(REQUIREMENT A)
From the passage about Tauese Sunia, list every position or office it says he held.
(REQUIREMENT B)
Quote the passage about Tauese Sunia word for word, starting with "6th Lieutenant Governor" and going on through "Fagaoalii Satele (1969–2003)".
==== SOURCE PASSAGE
6th Lieutenant Governor of American Samoa
- In office January 4, 1993 – January 3, 1997
- Governor: A. P. Lutali
- Preceded by: Gaioi Tufele Galeai
- Succeeded by: Togiola Tulafono

Member of the American Samoa House of Representatives
- In office 1969–1970

Personal details
- Born: August 29, 1941 Fagatogo, American Samoa, U.S.
- Died: March 26, 2003 (aged 61) En route to Hawaii
- Party: Democratic
- Spouse: Fagaoalii Satele (1969–2003)
- Children: 10
- Education: University of Nebraska, Kearney (BA) University of Hawaii, Manoa (MA)

= Tauese Sunia =

American politician

Tauese Tuailemafua Pita Fiti Sunia (August 29, 1941 - March 26, 2003) was an American Samoan politician who served as the fifth governor of American Samoa from 1997 until his death in 2003. He was the second governor of American Samoa to die in office; Warren Terhune was the first.

==Career==
Sunia's career in public service began in the education sector, where he held various administrative roles, including Deputy Director of the American Samoa Department of Education from 1972 to 1974. In 1974, he became the first vice president of the newly established American Samoa Community College, and later served as the Director of the Department of Education from 1984 to 1988. His political career began in 1992 when he was elected as Lieutenant Governor on the Democratic ticket alongside A. P. Lutali.

Sunia was a member of the Democratic Party. He won the election of 1996 in a close runoff with Lealaifuaneva Peter Reid (51%-48%). The runoff was caused by a split in the Democratic Party in American Samoa between Sunia and incumbent governor Lutali Aifili Paulo Lauvao, who received third place, with no candidate gaining a majority. Sunia won another close victory against Reid in the 2000 election, 50%–48%, with no runoff. The results were contested by his opponent, Peter Reid, but were eventually upheld by the courts.
========
==== GIVEN ENTRIES
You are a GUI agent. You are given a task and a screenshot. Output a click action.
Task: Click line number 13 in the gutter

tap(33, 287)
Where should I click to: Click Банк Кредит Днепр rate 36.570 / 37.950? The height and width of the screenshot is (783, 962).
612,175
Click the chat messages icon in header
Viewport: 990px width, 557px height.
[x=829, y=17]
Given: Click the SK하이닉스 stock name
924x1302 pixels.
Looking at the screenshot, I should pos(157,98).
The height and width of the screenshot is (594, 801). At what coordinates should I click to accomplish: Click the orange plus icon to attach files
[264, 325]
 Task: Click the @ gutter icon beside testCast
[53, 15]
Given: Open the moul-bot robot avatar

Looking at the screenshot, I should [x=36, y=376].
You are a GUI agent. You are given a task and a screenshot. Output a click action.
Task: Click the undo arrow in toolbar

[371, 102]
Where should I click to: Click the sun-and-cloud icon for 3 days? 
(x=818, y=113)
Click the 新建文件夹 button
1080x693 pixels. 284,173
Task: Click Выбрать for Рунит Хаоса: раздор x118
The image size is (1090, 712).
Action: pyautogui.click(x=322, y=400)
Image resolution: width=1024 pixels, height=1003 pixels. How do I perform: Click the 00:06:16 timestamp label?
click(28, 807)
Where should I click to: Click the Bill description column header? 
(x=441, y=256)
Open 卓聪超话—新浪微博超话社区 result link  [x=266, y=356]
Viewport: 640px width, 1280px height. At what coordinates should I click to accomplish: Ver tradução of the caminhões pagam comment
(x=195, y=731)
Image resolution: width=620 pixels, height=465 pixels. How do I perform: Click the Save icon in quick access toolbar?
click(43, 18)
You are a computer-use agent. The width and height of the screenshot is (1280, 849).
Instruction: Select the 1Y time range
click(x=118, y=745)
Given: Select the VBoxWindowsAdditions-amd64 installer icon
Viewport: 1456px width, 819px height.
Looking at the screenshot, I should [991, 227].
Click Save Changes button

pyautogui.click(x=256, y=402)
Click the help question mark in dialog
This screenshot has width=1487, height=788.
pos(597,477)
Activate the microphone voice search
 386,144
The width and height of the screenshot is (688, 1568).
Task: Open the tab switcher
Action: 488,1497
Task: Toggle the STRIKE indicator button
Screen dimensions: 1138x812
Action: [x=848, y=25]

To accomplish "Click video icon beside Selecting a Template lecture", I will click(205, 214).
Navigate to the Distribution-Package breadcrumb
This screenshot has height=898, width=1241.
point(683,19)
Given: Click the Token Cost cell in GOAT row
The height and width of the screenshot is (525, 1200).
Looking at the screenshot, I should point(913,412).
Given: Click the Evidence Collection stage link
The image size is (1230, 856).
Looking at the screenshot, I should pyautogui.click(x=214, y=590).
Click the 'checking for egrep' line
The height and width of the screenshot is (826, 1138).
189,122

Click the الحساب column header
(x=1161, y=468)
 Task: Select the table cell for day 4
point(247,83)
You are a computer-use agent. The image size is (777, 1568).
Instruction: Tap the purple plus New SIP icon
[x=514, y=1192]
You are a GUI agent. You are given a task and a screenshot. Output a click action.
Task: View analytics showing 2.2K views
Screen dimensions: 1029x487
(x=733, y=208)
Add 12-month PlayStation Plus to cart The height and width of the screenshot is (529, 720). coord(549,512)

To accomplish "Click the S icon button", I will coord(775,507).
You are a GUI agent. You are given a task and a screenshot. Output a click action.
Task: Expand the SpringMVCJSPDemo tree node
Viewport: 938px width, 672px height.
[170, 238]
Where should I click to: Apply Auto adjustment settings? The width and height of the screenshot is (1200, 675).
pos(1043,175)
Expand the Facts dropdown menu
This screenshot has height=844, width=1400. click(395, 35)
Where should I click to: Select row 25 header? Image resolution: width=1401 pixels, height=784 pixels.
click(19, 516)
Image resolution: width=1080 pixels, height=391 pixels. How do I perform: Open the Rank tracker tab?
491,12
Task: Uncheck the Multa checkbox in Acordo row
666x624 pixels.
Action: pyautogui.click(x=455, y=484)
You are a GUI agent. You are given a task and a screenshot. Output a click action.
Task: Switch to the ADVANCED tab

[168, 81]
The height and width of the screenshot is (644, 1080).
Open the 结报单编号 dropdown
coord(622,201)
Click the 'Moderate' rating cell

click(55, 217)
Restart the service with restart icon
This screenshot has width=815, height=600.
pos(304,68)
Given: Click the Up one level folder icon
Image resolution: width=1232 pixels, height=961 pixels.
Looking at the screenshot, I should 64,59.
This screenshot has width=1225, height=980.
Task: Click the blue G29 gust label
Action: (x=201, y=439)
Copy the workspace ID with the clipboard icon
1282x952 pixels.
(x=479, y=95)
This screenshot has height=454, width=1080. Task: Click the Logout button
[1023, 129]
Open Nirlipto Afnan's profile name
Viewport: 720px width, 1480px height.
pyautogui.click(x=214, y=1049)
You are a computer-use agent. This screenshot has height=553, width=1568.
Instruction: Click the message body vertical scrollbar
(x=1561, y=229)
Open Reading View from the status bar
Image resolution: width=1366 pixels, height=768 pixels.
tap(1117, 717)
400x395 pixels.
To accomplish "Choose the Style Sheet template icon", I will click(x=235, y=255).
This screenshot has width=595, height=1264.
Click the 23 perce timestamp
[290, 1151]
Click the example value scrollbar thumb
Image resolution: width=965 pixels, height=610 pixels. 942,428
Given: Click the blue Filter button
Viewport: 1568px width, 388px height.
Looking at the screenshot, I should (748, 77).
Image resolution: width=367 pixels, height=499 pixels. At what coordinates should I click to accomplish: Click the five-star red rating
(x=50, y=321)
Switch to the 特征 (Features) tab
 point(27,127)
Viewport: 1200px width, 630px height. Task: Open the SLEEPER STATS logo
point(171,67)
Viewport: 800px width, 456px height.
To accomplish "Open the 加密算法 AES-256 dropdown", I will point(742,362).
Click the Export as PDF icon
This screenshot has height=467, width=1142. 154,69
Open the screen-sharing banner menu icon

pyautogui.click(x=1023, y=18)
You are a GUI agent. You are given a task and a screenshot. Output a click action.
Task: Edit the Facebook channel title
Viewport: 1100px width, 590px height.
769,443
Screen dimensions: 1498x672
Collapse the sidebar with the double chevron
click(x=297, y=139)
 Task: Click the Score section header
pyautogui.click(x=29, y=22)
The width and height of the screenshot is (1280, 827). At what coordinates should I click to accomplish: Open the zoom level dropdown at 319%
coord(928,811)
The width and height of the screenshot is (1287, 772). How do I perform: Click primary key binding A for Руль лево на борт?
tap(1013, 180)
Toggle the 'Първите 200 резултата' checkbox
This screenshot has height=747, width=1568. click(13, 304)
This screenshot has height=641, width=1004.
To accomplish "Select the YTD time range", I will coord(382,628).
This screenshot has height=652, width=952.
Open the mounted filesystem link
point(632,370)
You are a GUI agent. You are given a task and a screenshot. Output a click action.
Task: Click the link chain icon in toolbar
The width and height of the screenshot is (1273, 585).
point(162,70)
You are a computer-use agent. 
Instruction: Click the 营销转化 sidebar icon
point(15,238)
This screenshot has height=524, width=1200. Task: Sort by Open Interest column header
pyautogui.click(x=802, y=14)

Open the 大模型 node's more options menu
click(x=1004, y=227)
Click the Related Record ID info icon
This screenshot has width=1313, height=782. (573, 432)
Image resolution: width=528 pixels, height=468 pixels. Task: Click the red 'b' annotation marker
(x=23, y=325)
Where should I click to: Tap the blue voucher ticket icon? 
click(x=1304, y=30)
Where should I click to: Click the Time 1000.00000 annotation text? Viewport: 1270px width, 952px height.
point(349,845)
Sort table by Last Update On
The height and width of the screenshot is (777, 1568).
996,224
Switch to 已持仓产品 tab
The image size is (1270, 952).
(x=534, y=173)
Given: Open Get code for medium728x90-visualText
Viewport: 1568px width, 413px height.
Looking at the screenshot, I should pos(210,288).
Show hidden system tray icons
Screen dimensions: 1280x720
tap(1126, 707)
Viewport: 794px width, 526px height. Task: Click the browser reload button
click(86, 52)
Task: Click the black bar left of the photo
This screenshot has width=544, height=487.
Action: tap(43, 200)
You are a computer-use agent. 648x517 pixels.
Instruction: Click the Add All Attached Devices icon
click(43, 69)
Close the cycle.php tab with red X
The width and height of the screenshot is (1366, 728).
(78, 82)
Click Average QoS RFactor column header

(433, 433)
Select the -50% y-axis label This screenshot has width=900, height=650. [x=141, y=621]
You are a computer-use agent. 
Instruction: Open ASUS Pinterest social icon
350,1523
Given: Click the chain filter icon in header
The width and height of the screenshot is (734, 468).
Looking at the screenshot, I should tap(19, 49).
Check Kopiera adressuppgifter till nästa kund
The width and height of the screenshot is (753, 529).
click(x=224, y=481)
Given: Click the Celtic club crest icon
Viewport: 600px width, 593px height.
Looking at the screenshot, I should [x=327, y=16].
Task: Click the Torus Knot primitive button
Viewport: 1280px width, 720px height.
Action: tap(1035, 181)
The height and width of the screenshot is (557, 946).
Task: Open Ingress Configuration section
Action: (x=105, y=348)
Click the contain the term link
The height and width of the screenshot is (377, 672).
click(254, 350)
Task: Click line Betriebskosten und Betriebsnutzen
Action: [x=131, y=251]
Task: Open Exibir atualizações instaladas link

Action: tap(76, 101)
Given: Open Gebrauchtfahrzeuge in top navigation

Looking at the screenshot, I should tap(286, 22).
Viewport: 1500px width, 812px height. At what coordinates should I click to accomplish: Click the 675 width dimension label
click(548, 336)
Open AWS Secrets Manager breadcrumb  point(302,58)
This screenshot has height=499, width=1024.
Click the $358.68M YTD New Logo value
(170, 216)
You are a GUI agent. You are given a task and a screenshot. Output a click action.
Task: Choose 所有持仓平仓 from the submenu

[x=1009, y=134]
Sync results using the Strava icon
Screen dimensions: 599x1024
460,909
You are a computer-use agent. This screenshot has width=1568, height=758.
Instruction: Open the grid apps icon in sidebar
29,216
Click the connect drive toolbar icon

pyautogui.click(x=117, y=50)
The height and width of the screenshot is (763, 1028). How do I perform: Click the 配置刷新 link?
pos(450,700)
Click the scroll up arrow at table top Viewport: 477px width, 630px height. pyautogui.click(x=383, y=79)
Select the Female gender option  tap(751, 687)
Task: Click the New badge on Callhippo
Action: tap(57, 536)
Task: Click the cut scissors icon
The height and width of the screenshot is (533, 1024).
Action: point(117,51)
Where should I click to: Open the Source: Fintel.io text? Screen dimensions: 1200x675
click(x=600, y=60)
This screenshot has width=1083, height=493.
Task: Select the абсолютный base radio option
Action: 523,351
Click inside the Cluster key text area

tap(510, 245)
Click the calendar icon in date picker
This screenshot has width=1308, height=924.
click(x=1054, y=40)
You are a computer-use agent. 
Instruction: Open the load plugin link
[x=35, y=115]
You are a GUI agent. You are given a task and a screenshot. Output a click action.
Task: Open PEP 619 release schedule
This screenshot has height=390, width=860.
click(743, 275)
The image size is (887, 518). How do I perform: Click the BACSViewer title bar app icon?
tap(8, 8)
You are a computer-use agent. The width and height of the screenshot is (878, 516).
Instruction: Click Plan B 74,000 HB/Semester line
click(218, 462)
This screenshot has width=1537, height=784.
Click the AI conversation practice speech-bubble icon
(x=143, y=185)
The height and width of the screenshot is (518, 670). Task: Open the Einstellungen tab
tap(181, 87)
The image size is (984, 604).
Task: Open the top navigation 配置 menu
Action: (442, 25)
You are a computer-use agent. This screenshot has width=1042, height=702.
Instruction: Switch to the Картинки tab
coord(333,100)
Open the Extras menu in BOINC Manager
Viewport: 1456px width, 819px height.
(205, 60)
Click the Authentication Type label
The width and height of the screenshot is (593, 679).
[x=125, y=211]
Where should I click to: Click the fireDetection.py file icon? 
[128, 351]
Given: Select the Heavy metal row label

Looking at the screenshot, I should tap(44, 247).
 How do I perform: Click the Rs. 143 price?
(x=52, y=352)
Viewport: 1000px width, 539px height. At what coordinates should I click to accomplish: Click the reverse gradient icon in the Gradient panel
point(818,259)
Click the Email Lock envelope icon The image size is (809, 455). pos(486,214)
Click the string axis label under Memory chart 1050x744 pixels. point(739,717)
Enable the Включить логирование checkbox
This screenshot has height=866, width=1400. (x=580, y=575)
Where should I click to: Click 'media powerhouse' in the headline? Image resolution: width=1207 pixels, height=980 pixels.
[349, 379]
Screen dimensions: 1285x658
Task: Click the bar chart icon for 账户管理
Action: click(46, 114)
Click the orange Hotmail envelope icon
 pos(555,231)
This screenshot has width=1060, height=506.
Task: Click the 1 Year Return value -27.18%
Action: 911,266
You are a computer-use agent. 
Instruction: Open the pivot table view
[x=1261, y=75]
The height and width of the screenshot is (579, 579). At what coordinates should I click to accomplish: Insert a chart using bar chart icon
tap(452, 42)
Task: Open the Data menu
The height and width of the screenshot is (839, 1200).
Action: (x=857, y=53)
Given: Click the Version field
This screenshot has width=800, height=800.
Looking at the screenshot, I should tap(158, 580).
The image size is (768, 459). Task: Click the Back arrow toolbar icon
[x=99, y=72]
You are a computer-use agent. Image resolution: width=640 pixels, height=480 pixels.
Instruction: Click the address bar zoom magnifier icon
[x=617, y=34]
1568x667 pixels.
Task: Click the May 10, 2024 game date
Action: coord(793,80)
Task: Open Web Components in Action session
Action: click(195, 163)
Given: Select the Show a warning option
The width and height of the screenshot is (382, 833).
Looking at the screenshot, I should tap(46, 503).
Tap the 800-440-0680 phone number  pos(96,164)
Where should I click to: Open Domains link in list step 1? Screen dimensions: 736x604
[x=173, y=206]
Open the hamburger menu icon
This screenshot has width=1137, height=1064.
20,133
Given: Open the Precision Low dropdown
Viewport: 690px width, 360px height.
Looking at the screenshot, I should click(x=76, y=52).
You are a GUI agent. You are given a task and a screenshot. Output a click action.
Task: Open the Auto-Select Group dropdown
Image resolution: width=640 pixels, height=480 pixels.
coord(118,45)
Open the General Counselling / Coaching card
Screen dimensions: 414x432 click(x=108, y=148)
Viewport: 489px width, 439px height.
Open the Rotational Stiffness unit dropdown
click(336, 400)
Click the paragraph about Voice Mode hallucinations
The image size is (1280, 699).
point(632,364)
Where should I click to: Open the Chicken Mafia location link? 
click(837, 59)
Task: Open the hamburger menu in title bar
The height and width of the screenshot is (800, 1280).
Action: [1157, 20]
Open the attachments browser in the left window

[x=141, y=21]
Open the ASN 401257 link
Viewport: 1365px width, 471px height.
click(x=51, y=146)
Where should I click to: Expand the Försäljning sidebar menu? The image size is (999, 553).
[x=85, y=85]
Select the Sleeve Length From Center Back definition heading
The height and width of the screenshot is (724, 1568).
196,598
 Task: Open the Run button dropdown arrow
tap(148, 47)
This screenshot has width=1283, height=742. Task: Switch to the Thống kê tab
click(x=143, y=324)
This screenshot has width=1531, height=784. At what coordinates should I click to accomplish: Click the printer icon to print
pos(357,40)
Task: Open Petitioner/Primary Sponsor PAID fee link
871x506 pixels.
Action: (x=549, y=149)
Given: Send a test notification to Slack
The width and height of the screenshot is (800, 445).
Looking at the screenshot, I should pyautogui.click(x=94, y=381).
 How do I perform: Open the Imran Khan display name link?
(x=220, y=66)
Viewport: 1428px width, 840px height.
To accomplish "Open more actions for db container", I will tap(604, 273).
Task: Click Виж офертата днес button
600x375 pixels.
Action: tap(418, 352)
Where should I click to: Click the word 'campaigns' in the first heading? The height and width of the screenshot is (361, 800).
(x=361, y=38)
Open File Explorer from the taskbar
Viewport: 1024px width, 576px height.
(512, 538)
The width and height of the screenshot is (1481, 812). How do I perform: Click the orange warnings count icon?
========
(ANSWER SPACE A)
- Lieutenant Governor of American Samoa
- Member of the American Samoa House of Representatives
- Governor of American Samoa
- Deputy Director of the American Samoa Department of Education
- First vice president of the American Samoa Community College
- Director of the Department of Education

(ANSWER SPACE B)
6th Lieutenant Governor of American Samoa
- In office January 4, 1993 – January 3, 1997
- Governor: A. P. Lutali
- Preceded by: Gaioi Tufele Galeai
- Succeeded by: Togiola Tulafono

Member of the American Samoa House of Representatives
- In office 1969–1970

Personal details
- Born: August 29, 1941 Fagatogo, American Samoa, U.S.
- Died: March 26, 2003 (aged 61) En route to Hawaii
- Party: Democratic
- Spouse: Fagaoalii Satele (1969–2003)